In Greece there has been a lot of confusion about the size of the forced occupation loan and how much it is worth today.
The confusion arises because the original amount was estimated in drachmas or occupation reichsmarks. However, both currencies suffered from hyperinflation after the war as the two countries’ economies collapsed – in Greece from 1944 to 1952 and Germany in 1948. If you base your calculations on those currencies and ignore the collapse of these economies you will come up with a mammoth figure. If you take the meltdown into account, then you end up with peanuts. That is the reason for the huge discrepancies. We need a more objective approach.
What methodology did you use?
Estimating the current value must be done on the basis of a market that has remained stable throughout this period, like the US bond market. I calculated the current value as if the loan had been issued in 1944 long-term American bonds. Every $1 million of that time equals 55 million euros today.
On what did you base your research and what is the final sum you came up with?

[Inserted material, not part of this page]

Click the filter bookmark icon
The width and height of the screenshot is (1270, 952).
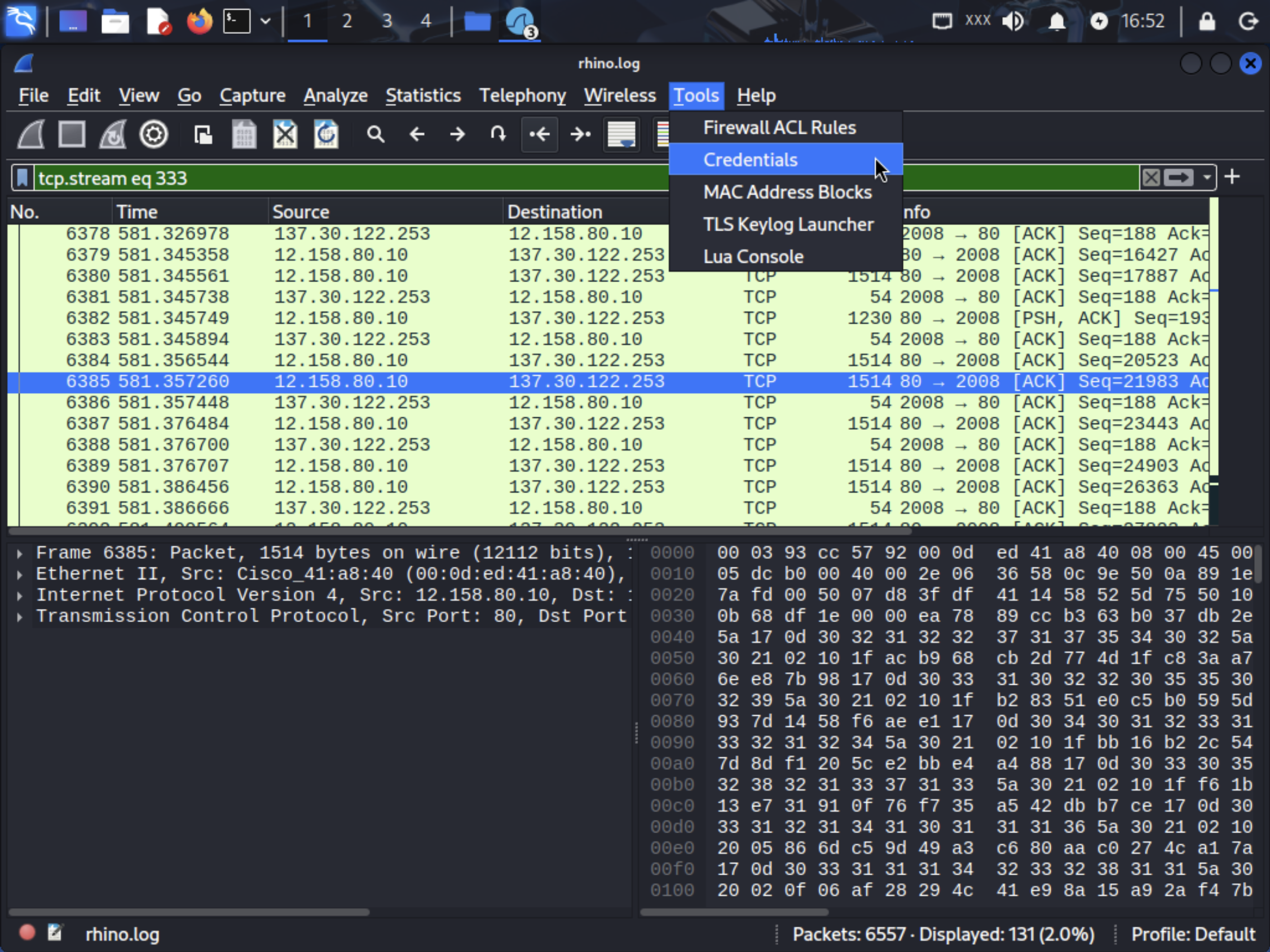click(23, 178)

There are four kinds of claims and it would be good to avoid confusion. First, there is the forced occupation loan. Second, there are compensation claims by individuals that have been identified, such as former prisoners and the families of executed people. Only a few cases of compensation were paid in 1962. Third, there are casualties that have not been identified in places that suffered from Nazi atrocities like Distomo in Viotia and Kantanos on Crete. Fourth, there is the destruction of infrastructure and looting.
With regard to the occupation loan, the Bank of Greece has come up with a figure of $228 million dollars in 1944 values. This is the equivalent of 13 billion euros in 2013 values. A more reasonable figure concerning compensation for identified victims, in line with the standards of international organizations, is 54 billion euros. Other cases of compensation and reparations also hover in the triple digits. But it will take a lot of work to substantiate the claims.
What makes you think that Greece has a strong case with the occupation loan?
It has to do with the loan’s very nature. It was not a loan in German bonds so as to be included in the 1953 write-off of German debt, nor was it backed by a guarantee to be included in the 1945 reparations of which only a small fraction was paid. The authorities avoided these so that the expenditure would not show up in their budget and the loan was spared the haircut.
What should Greece do from now on?
It should try to reach a compromise solution. For example, the loan recorded by the Bank of Greece is enough to pay back the money Germany has lent to Greece with the EU-IMF memorandum.